India’s biggest bank State Bank of India or SBI today lowered lending rates, making loans cheaper. SBI cut its MCLR or marginal cost of fund based lending rate by 5 basis points across all tenors, its 7th consecutive cut in borrowing rates in FY 2019-20. After the rate cut, SBI’s one-year MCLR will come down to 8% per annum, with effect from November 10, 2019.
The one-year MCLR is the benchmark against which most retail loans such as home loan and auto loan are priced. HDFC Bank had earlier this week cut marginal-cost based lending rate (MCLR) for various tenors by up to 10 basis points (bps).

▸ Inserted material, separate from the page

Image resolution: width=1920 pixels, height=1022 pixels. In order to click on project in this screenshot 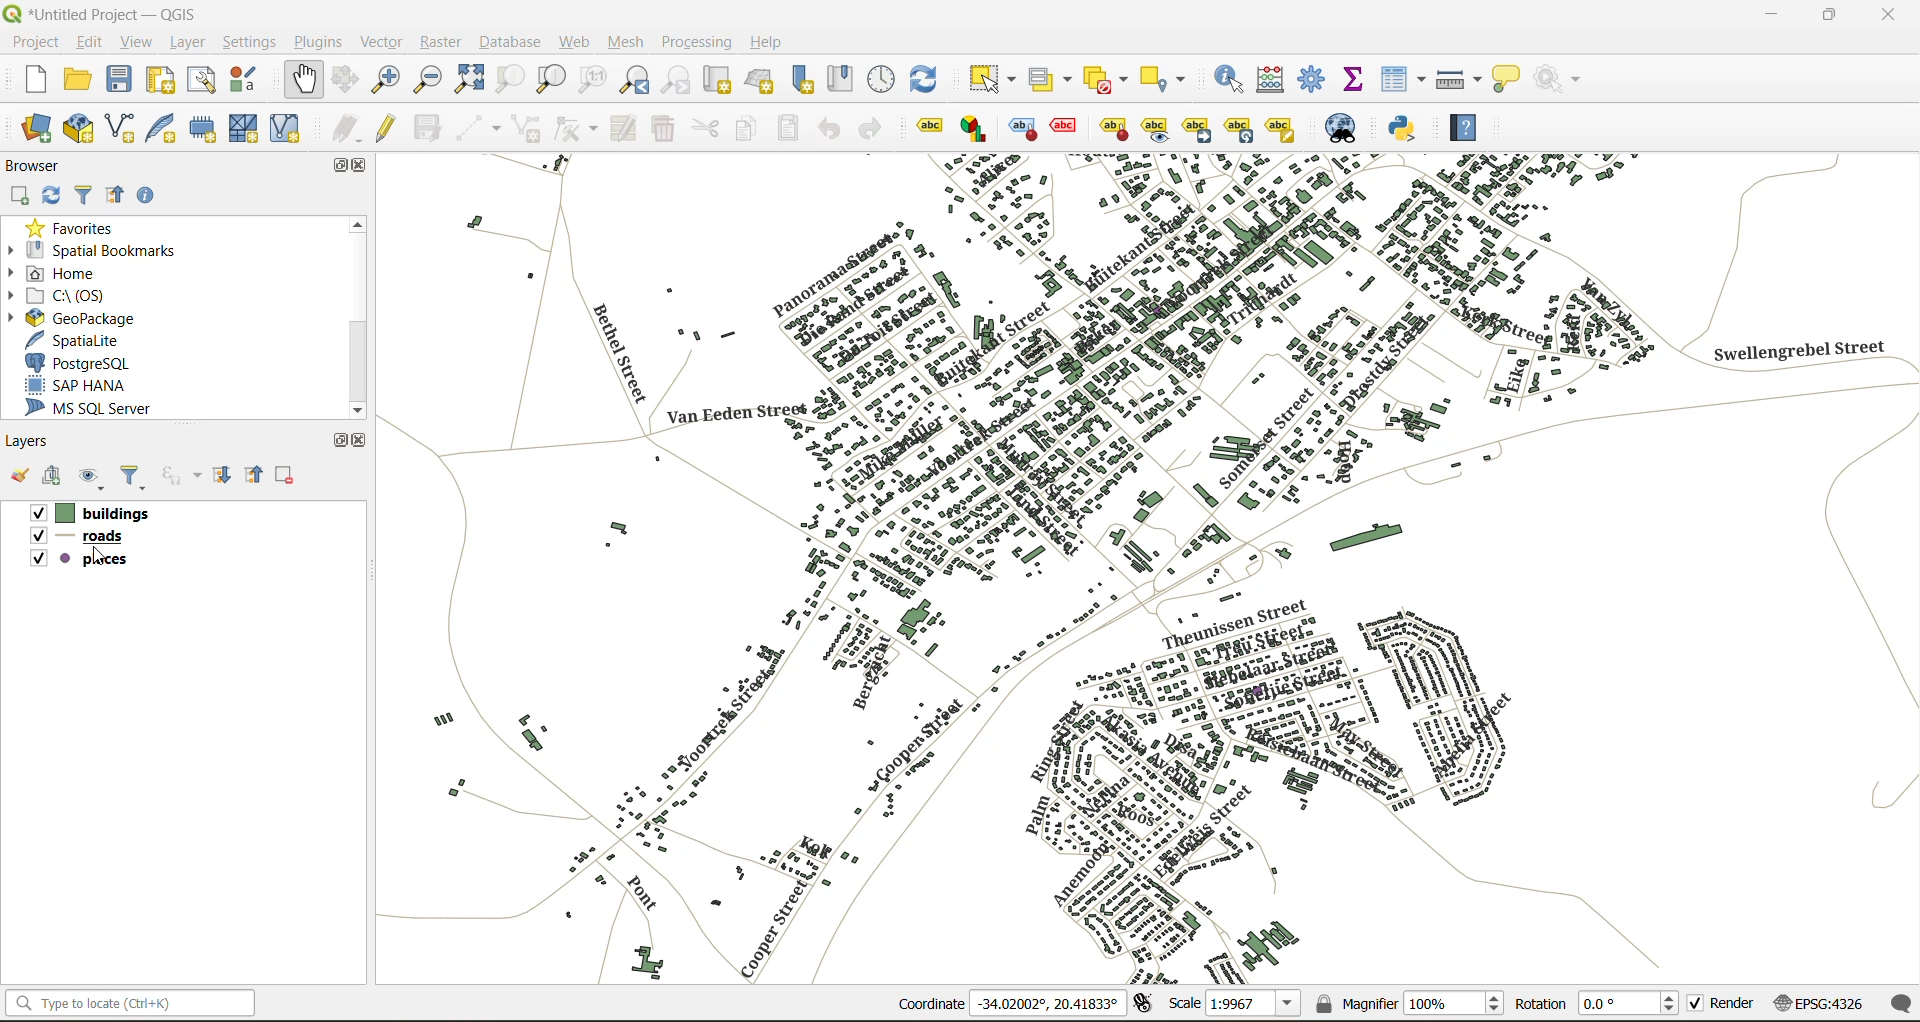, I will do `click(35, 44)`.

MCLR is closely linked to the bank’s actual deposit rates. If your home loan is linked to one-year MCLR, your interest rate will get reset only after the completion of one year.

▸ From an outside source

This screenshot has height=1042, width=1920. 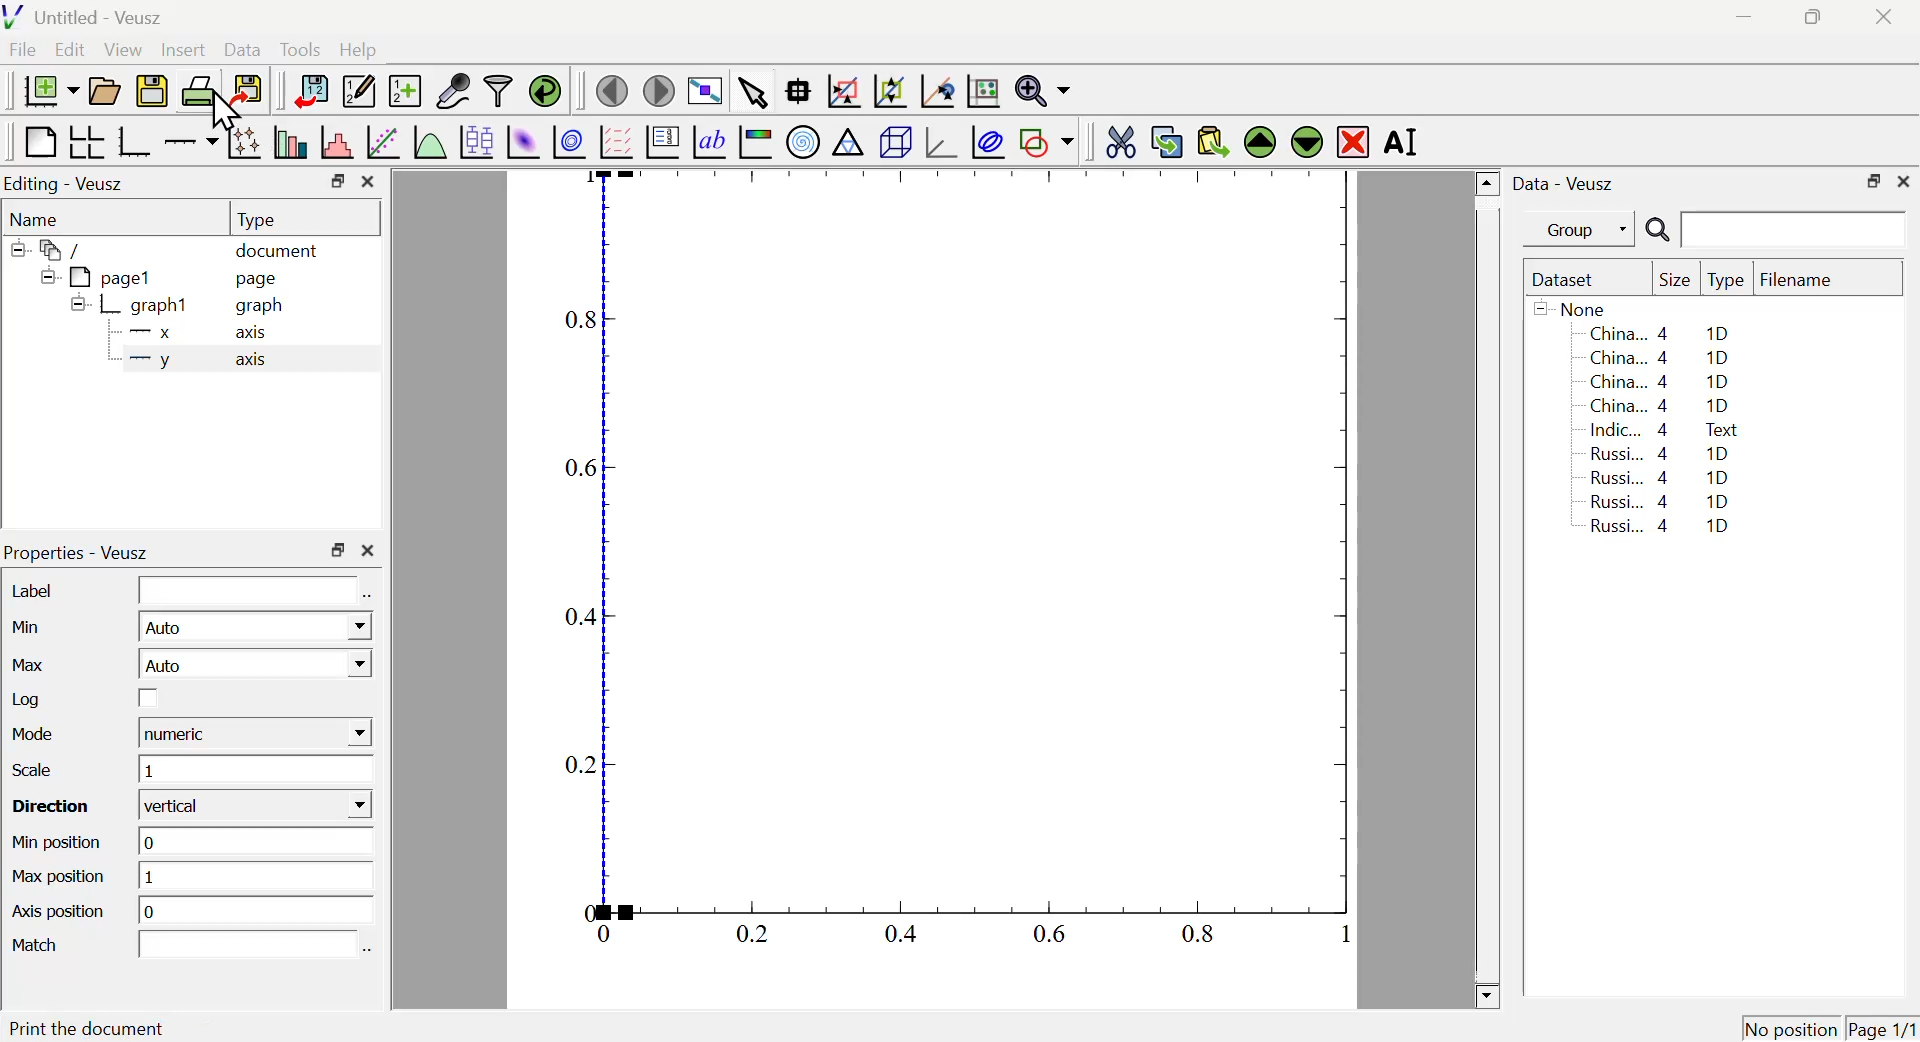 I want to click on o, so click(x=256, y=910).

SBI today also announced a revision in fixed deposit rates or FD rates by 15 basis points for deposits for one year to less than two years maturity.

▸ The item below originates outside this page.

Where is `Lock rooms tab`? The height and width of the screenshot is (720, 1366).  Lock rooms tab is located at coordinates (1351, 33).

SBI also slashed bulk deposit rates by 30-75 bps across tenors. The bank cited adequate liquidity in the system for lowering FD rates.
The Reserve Bank of India so far this year cut repo rate by a cumulative 135 basis points. Many banks have linked their retail lending rates to an external benchmark and even lowered the marginal cost of funds-based lending rate (MCLR).
SBI, for example, has a repo rate-linked home loan product under which it charges a spread of 265 basis points over the RBI’s repo rate (currently at 5.4%) to calculate its external benchmark-based lending rate, which comes to 8.05%. SBI also charges a premium for calculating effective home loan rate for customers.